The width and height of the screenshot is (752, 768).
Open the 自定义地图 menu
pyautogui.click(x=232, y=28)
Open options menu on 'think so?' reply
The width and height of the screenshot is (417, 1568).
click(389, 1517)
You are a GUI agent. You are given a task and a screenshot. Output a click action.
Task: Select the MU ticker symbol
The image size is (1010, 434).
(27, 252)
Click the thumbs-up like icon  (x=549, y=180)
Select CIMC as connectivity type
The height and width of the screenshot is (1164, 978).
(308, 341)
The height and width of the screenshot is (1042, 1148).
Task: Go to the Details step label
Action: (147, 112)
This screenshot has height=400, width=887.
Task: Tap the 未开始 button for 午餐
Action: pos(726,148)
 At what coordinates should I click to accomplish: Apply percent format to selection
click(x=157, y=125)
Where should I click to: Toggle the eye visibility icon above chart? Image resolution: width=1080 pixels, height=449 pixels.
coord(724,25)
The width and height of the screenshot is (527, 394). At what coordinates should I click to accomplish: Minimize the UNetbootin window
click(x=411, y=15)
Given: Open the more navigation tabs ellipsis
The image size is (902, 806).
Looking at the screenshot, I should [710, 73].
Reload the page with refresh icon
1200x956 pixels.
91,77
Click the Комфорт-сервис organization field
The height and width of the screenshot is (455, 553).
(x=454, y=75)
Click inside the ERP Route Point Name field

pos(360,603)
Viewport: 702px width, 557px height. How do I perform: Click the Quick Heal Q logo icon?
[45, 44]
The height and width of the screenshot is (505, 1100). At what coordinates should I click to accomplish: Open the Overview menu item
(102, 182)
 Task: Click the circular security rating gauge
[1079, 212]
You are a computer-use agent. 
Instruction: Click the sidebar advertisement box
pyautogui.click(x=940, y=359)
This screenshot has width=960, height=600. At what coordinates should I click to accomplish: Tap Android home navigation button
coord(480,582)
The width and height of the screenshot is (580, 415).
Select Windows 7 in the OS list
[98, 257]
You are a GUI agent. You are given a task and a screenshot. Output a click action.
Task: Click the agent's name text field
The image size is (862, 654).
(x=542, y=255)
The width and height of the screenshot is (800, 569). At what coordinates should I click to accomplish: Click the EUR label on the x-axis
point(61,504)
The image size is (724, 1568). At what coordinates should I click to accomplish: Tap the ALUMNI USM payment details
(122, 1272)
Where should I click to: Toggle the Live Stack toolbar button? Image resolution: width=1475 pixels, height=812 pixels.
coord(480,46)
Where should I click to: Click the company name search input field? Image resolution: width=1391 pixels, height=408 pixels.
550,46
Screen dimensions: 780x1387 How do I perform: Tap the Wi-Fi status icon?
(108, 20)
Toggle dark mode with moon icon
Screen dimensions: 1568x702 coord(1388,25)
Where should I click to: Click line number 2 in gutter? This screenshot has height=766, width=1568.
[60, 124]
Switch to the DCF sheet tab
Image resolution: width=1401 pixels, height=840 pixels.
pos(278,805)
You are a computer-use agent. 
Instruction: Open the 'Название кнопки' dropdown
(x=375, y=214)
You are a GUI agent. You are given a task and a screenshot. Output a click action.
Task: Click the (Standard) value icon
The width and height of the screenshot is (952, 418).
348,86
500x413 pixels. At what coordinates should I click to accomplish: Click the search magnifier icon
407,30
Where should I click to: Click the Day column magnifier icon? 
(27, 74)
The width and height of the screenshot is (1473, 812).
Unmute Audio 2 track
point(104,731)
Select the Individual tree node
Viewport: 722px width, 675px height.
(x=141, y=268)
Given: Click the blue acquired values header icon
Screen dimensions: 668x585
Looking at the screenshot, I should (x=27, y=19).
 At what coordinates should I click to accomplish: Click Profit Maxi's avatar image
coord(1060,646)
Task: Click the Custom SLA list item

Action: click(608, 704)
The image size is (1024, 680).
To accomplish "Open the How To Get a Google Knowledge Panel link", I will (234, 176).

......

**What is expected**
Only the lines from the one holding "Task: Click the Custom SLA list item" to the end of the listing are to be written out, word for word.

**Response**
Task: Click the Custom SLA list item

Action: click(608, 704)
The image size is (1024, 680).
To accomplish "Open the How To Get a Google Knowledge Panel link", I will (234, 176).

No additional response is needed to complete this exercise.